Professional cycling gets a little slow in these lazy days following the Tour de France. Sure, there’s the Clasica San Sebastian, the Spanish one-day race that lets Ardennes classics specialists feel good again after their directors convinced them they’re GC contenders and sent them out to get trounced in the grand tours all summer. But other than that, not a whole lot of high profile shenanigans go on until the Tour of Lombardy and the World Championships. Unless you count the Vuelta, and it's fine with me if you do, but don’t expect me to buy into it.
Anyway, a lack of big events doesn’t mean that absolutely nothing’s going on in cycling. Au contraire. The last few weeks have seen some strange days in the sport, and to make them even stranger, this year we have the forced pleasures of the Olympic games and their dangerously warped worldview to add to the late summer proceedings. Wait, am I allowed to say “Olympic” without paying licensing fees? I am so screwed. Anyway, here’s a roundup of some bizarre crap that’s happened since the Tour ended.
Ricco and Sella Come Clean on Being Dirty
The pair of diminutive climbers were busted for CERA use at the Tour de France and Giro d’Italia respectively, to nobody’s surprise but their own. What is surprising is that both have fessed up, with Ricco at least going so far as to name his supplier. Are they not familiar with the Italian climber’s playbook? They’re supposed to be denying like mad, dreaming up conspiracy theories, becoming recluses, or at least trying to secure bonus-based contracts with more obscure teams.
That they’re not doing the usual dance is a good thing, though, particularly for Ricco. At 23, he still has plenty of time left on the clock, and the Marco Pantani fetish that made many observers nervous before he turned up positive only became more ominous after the bust. Fortunately, it looks like Ricco stands a good shot of not going down the path his idol did after his high hematocrit exclusion at Madonna di Campiglio in the 1999 Giro, which sent Pantani into a self-destructive spiral that culminated with his death by cocaine overdose. That Ricco seems to be going his own way now is certainly good news.

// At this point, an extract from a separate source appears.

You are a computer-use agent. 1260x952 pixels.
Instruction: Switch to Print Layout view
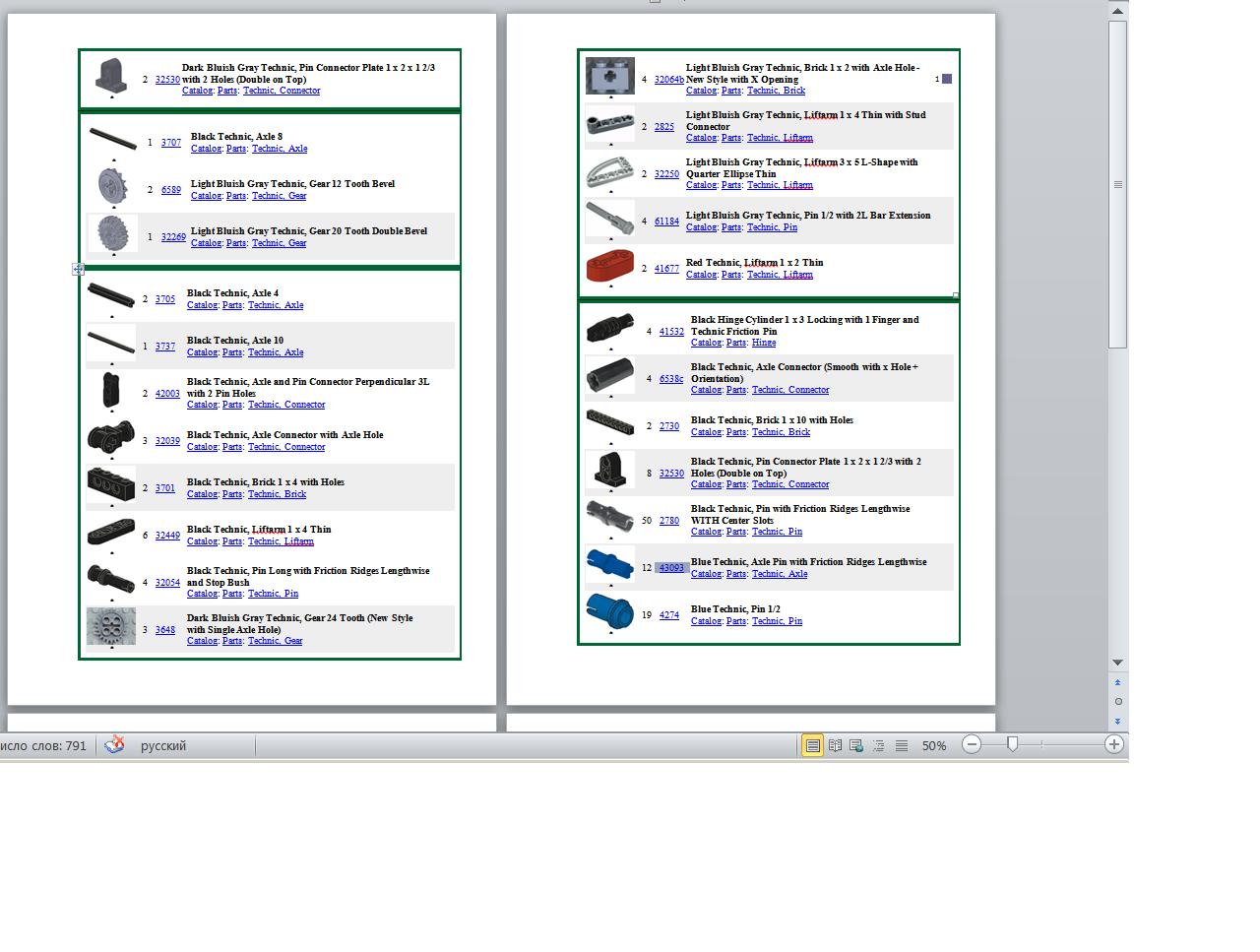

Speaking of Pantani, I’m currently reading Matt Rendell’s excellent Pantani bio, The Death of Marco Pantani. It’s very well researched and written, especially so for a cycling book, and if you want to know the story behind one of the sport’s enigmas and get a feel for the landscape of Italian cycling in the 1990s, it’s a must read. If you know how it turns out, don’t tell me, I’m not done yet…
Evans and his Damn Knee
Ever since the Tour finish on the Champs Elysees, we’ve been forced to follow the saga of Cadel Evan’s knee. I, for one, am sick of that damn joint, no matter how useful it may be to him. I don’t quite get Evans' hangup with this particular injury. Since the day after Silence-Lotto’s apparent humdinger of a post-Tour party, we’ve been hearing distorted reports of Evan’s apparent slip-and-fall, with a number of revisions to the story and associated scheduling changes. Here’s a timeline of how one man’s clumsiness has ravaged the cycling pages for weeks now:
July 28, Champs Elysees + 1: Evans dismisses reports that he’s hurt his knee in a party accident as “unfounded rumour.” Call it the John Edwards defense. Or the Monty Python Black Knight defense.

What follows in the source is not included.